Reading old articles of Habr with pictures

  • Tutorial
Some time ago, I decided to refresh my knowledge and read something about graphs. “Well, of course, there should be good articles on Habré!” I thought, and I was right. There are articles and there are many of them. But they mostly look like this: one , two , three . Open and guess with one attempt why it is completely impossible to understand something from these articles, although it is written in a completely understandable language. No pictures! But how to study graphs without pictures? No way.

The newcomer on Habr will be perplexed asks: "How so - there are no pictures? There is habrastorage.org! ” Yes there is. But he wasn’t always there, and automatically pictures were poured onto him and only began in July 2013. And before that, the pictures were hosted anywhere - on all kinds of radicals, image hacks, even on dropboxs, it happened that people naively tried to spread something. As a result, we have on Habré a bunch of articles from 2006-2013 with missing pictures.

Let's fix it!


Plan


The first tasks we face are the following:
  • Download all the articles from the emergence of Habr to the aforementioned post 188436, which roughly marks the beginning of the forced re-upload of pictures on habrastorage.org
  • Find in the text of articles links to all pictures that are not on the Habré, Giktayms, Megamind or Habrastoraj
  • Check the availability of these images (GET is not necessary, a HEAD request with a check of the return code and type of content is enough)
  • Export a list of inaccessible pictures to a file


Implementation


In general, only the lazy have not yet parsed Habr, but we are not lazy. Especially since there in Python + requests write:



We upload the code to the virtual machine in the cloud, start it, return in 2 days (of course, you could parse it into several threads - but I remember somewhere in the FAQ Habr asked me not to pull it with bots more than 2 times per second).

results


In total, in the articles “Before the Coming of Habrastoraj”, 157601 images were found posted on the “left” image hosting sites . Of these, 92549 links are still valid, and 65052 links are no longer there.



Well, ok, we have links to 65052 inaccessible images in articles on Habré. What to do with it? Get them from archive.org cache , of course! He was thought up for that!

You can check the availability of the image in the web archive with a simple request:
http://archive.org/wayback/available?url=%image_url%


For example, the link to the image img513.imageshack.us/img513/3580/pic1e.jpg missing in the article habrahabr.ru/post/63982 is quite accessible at the link http://web.archive.org/web/20131103061340/http:// img513.imageshack.us/img513/3580/pic1e.jpg There is, however, one misfortune. Sometimes the online archive claims that it has a link to a cached image, but in fact it does not. Lies, in general. Those. we will have to check every link to the cached image. Well, nothing, check . Fill, run, wait half a day.





results


13863 pictures from those which are no longer available on the original links in articles on the Habré were available in the web archive .

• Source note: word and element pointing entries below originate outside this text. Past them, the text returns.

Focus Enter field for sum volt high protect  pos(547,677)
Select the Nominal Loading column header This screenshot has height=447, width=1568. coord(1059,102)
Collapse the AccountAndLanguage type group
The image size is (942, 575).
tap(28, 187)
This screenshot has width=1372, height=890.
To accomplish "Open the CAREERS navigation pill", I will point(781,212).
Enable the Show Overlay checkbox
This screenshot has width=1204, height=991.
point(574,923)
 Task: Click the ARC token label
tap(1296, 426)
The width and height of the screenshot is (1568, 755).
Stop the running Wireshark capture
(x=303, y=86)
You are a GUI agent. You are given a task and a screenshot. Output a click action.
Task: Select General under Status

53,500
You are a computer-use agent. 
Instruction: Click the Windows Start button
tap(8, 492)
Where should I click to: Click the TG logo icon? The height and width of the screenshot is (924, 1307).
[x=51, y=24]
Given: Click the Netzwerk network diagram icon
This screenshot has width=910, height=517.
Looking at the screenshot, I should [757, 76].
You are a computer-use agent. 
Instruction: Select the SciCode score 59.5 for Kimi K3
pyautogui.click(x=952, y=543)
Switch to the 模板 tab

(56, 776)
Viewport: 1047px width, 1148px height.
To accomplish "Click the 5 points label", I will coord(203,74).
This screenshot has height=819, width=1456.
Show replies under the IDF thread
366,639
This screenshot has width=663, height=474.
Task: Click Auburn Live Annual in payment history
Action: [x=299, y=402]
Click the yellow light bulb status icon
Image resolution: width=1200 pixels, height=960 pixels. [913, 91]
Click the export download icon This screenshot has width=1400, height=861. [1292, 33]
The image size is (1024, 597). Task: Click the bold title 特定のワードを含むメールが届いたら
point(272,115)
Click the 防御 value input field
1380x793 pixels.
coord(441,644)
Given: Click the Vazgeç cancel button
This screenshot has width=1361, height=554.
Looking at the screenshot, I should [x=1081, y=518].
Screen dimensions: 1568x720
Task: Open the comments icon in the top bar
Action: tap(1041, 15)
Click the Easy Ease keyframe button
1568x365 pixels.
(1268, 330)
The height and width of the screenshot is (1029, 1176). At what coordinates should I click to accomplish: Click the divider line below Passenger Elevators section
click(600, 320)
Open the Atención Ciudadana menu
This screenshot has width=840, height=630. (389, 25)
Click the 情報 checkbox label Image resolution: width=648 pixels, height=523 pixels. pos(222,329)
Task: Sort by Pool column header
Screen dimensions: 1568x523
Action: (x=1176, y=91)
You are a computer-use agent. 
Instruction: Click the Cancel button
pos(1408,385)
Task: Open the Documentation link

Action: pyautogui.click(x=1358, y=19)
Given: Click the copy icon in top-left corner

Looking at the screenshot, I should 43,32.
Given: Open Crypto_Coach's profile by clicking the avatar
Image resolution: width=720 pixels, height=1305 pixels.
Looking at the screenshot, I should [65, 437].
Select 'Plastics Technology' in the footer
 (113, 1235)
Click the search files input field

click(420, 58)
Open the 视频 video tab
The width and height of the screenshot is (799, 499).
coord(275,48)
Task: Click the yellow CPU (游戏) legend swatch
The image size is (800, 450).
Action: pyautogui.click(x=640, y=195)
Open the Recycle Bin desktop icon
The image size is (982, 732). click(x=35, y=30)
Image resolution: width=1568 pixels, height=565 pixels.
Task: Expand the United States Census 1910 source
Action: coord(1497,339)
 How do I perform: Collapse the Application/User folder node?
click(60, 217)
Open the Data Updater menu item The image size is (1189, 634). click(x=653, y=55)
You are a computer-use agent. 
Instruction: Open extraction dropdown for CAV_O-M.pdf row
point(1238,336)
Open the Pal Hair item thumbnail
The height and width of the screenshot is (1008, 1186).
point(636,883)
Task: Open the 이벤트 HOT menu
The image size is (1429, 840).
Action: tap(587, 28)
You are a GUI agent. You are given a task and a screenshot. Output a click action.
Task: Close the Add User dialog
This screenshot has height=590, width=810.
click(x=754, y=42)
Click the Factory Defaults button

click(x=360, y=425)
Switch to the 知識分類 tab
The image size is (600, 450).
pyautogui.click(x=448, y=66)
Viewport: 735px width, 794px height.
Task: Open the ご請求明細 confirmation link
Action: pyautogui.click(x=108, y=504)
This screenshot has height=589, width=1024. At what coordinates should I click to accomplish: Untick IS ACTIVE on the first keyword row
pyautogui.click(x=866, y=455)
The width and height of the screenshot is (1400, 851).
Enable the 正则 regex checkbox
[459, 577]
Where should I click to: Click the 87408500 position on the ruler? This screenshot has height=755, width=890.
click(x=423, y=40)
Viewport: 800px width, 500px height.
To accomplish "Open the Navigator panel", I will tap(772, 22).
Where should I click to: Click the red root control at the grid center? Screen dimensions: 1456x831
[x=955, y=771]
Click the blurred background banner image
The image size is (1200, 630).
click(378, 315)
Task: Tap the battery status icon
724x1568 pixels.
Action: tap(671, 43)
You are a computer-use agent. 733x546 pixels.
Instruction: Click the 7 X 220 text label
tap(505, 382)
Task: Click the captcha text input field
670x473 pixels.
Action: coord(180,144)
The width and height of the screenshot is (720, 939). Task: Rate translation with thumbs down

This whole experiment gave us a good “average temperature in the hospital”: we now know that a picture uploaded for random hosting has a chance of about 58% surviving over the next 2-9 years. We also know that archive.org is a useful thing and sometimes helps, but the chances of restoring with it a broken link to a picture on the Habré are 21.3%.

Conclusions to the first part of the article


So, now we have an array with still valid links to images and a second array , with broken links and their corresponding links to available images in the web archive. At this point, you could ask the Habr administration to take this data and write 4 lines of code to reload it all on habrastorage.org and update the links in existing articles, but I don’t know if they will do it. And I want to read articles in the normal form! And so we will go our own way. You can, of course, say “Read articles directly from the web archive!”, But this is somehow not very instructive, and what would all this data collection be.

The second impulse may be the desire to write an extension for Chrome, replacing bad links with good ones, but I don’t want to do this for a number of reasons:
  • It is not very interesting, on Habré there were already a hundred articles about writing extensions to Chrome
  • Extensions now seem to be necessarily placed in the market
  • Firefox will have to write a separate extension, but with IE it’s not clear what to do (write BHO? Brrrrr!). Well, plus all sorts of Opera, Vivaldi, Safari, Yandex.browsers and the rest of the zoo.
  • It is completely incomprehensible how this will help in reading from a mobile phone or tablet.


Therefore, we will go the other way and write something that solves all of the above problems. What exactly? And you will learn about this from the next article .

PS A logical separation into two articles has been added for readability, since the method used in the second article has nothing to do with pictures on the Habré, and vice versa.

UPD. As correctly prompted in the comments - you need to check and redirects. The script is fixed (thanks to the encyclopedist ) and run again. As a result, another 10,683 valid links to images were received. Files with new data are uploaded to GitHub (see links in the article).